The NBA is on thin ice to exist in 2011. I think it's thinner than some believe, but I'm only relying on a hunch. I'd like to extend that hunch beyond plain guessing, but sadly, the NBA hasn't given us anything to work with.

Count me in the crowd that considers a half-season to be the best bet. As Kelly Dwyer noted this morning, neither side has made significant progress. Nothing has gotten done. Here we are, hoping for these reportedly "heated discussions" to take form on paper, and instead we get this saliva wad from Maurice Evans:

Via ProBasketballTalk:

"The best word I can use is generic. We've just been going through the motions. We've been meeting really often with the exception of this month. For the past two years we've been meeting and the owners are kind of disingenuous right now with their offers. Hopefully, at some point, they firm up a little bit and give us something to work with."

The players don't appear phased or threatened, nor do the owners. That's bad news for the fans, the biggest losers in this situation. We're not losing money, but we're losing stability. We're losing our lifestyle and our routine. And how rotten is that?

Now, it appears we have a date, a deadline until we're pressed to consider turning to hockey for help before ultimately choosing against it because it has far too many unpronounceable Russian names.

HoopsWorld's Steve Kyler has the details:

League sources have pegged September 15th as the last possible date to reach a deal before Training Camps and Pre-season games are likely scrubbed. Sources have also said that if even one Pre-season game is lost, the economic impact would be the same as if all the preseason games are lost. It would be a trigger a point in which league advertisers and sponsors could and would start pulling back and season ticketholders would likely start asking for refunds.

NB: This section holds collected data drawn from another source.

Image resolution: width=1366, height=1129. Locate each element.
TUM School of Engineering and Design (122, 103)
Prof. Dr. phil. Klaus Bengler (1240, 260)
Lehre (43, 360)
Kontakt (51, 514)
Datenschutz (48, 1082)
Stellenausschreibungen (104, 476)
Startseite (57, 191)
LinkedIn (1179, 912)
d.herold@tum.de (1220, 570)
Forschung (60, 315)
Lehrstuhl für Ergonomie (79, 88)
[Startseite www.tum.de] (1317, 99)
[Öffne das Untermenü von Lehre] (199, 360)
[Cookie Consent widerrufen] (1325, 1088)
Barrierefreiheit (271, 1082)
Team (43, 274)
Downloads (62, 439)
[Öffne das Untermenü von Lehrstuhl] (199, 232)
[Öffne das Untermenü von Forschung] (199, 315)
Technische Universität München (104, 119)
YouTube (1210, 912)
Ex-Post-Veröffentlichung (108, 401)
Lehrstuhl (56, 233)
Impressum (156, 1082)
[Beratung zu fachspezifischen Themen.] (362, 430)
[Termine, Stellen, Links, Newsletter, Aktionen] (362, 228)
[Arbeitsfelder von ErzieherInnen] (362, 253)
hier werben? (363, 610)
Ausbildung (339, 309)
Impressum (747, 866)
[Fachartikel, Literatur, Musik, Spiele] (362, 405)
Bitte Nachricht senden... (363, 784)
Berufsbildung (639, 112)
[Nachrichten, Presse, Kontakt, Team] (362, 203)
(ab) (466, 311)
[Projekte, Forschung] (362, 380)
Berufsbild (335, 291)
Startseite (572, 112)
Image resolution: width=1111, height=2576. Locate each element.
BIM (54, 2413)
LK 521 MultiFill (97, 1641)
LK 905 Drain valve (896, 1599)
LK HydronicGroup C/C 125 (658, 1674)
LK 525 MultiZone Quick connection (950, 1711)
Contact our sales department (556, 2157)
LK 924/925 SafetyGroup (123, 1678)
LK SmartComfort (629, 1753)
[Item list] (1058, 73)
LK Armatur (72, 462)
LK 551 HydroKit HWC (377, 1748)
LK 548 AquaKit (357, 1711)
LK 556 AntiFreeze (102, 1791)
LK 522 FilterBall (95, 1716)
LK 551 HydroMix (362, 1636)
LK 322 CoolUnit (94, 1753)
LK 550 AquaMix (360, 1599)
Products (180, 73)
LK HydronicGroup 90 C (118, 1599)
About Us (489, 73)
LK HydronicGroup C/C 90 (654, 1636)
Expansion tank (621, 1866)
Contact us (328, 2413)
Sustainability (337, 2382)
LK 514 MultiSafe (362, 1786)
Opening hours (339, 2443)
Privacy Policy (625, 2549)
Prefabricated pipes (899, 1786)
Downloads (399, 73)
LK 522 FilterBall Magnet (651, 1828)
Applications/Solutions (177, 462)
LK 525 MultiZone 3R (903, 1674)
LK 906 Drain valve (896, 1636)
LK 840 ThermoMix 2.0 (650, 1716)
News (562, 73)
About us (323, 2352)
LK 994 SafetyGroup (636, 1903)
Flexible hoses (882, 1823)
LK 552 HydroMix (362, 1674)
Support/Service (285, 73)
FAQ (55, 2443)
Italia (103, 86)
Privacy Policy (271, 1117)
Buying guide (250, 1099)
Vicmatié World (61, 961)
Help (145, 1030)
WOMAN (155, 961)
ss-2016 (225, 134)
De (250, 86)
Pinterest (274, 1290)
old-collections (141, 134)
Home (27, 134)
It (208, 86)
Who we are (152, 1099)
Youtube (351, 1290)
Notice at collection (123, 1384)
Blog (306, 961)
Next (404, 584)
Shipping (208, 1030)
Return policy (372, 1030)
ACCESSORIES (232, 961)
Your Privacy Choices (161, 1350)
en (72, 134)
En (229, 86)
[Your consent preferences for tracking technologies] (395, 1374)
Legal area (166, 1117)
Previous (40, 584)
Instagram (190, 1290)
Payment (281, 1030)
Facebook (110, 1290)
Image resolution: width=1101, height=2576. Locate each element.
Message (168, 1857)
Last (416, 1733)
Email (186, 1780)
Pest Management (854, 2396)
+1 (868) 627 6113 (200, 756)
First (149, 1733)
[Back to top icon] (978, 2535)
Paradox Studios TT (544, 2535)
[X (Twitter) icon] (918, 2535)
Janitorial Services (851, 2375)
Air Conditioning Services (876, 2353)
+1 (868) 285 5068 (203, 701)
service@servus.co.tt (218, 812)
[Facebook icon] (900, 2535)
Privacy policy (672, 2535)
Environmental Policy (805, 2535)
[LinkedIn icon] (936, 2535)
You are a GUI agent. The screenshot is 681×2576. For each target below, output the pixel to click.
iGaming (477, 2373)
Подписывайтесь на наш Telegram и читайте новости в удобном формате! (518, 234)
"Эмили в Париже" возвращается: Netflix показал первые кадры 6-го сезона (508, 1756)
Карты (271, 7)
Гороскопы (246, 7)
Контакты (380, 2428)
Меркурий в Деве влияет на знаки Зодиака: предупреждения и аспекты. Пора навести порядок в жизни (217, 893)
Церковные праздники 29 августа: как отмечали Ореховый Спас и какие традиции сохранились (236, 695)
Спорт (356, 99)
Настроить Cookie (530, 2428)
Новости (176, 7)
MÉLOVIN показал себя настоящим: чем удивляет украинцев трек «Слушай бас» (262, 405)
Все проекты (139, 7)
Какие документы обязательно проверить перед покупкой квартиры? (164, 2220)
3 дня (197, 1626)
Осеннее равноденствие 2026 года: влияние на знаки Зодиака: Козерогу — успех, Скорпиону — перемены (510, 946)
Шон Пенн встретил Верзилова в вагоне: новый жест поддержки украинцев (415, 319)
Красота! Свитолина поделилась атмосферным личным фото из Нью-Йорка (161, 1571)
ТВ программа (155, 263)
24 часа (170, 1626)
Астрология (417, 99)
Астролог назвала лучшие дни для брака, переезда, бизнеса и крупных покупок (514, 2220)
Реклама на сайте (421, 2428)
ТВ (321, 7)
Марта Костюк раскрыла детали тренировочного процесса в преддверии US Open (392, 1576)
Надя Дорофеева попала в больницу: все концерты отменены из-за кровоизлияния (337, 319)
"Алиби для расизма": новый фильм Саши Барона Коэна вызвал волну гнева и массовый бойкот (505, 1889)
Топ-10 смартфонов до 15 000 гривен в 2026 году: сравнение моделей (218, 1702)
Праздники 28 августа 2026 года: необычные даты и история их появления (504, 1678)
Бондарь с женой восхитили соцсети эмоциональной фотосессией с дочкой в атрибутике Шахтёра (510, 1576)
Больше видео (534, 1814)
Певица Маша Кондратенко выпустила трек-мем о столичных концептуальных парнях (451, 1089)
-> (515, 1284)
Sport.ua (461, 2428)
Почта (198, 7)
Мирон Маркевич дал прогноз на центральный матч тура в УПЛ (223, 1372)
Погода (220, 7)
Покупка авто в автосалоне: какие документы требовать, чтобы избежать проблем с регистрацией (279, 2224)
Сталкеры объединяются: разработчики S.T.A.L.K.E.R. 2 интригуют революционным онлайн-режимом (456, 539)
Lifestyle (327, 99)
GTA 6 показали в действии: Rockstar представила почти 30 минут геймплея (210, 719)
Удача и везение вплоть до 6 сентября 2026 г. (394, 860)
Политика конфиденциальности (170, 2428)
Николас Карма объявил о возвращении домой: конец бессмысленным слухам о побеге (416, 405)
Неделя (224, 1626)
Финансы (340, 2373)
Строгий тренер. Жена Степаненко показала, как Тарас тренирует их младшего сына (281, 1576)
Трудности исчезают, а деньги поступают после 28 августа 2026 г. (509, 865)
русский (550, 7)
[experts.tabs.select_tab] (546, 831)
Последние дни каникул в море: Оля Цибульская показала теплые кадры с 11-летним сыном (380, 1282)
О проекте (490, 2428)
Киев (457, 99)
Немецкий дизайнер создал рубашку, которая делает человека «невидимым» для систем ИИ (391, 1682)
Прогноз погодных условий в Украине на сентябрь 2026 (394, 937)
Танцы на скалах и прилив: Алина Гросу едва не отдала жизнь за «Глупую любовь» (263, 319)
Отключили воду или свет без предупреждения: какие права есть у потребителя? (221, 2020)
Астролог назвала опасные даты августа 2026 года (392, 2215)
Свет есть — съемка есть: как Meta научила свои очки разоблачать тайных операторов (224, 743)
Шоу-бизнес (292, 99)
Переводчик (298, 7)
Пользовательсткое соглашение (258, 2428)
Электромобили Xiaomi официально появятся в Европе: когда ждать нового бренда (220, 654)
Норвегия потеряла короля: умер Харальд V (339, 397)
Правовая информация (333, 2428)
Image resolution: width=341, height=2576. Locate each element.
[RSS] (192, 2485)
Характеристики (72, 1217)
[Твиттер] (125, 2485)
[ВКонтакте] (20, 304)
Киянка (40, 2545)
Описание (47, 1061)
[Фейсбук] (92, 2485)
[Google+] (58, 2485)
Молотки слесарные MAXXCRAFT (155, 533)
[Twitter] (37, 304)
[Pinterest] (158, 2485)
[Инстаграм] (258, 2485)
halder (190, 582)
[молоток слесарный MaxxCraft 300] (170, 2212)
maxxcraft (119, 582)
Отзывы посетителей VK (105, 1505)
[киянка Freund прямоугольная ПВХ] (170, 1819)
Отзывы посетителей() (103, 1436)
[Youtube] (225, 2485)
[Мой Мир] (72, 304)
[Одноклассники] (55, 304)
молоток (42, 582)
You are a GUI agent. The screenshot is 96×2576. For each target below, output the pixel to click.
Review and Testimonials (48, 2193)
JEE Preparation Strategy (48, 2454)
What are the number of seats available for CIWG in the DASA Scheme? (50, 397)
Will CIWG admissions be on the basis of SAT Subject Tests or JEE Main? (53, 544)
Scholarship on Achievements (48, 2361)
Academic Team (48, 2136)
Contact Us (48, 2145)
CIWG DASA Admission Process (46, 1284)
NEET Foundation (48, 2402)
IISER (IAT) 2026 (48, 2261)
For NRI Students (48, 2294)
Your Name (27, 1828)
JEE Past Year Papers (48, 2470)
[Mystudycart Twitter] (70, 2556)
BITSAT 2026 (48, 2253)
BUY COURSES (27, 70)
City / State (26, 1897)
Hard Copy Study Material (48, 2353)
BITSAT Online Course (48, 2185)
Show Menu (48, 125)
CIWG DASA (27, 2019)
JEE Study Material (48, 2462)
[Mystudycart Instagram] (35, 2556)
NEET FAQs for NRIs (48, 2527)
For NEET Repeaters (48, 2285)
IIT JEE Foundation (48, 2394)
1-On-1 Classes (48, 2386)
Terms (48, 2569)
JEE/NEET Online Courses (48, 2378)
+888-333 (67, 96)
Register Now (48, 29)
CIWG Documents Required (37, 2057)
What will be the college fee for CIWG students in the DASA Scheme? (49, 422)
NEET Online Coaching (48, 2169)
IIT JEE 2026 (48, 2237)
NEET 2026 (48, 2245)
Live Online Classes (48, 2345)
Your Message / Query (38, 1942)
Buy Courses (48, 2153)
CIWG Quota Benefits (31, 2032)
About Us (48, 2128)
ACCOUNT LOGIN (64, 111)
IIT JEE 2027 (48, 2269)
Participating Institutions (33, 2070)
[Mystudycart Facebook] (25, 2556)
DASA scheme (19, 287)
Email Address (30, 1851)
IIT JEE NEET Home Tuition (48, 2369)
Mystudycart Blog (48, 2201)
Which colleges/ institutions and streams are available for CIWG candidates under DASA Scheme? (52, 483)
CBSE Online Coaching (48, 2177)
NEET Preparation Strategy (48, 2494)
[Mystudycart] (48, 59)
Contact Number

September 15. That's two weeks. Good luck with that, NBA.

Is this pre-season doomsday, or regular season doomsday? Depends. The pre-season absolutely matters, however meaningless it is for the casual fan. Training camp matters, too. Each program is a necessary preparation tool, for players, coaches and just about everybody involved. You don't just skip everything.

I'm not insinuating that the entire year could be lost if September 15 comes and goes. But let's face it: if talks remain stale for the next few days, I'll put money on lost regular season games. Teams will need time to get their swag together. The regular season will require a delay, unless you're looking to watch some of the worst professional basketball in years.

Neither side appears to be worried about missing games. As Kurt Helin writes for PBT, they're more concerned with PR, which is incredibly stupid. Nobody cares who wins between the owners and players. People want basketball. And if there is no basketball for an extended period, there won't be a winner and a loser. The NBA -- made up of the owners and the players association -- will lose, period.

But if the NBA loses, we suffer. That's the crime of this lockout. It's a cruel world sometimes.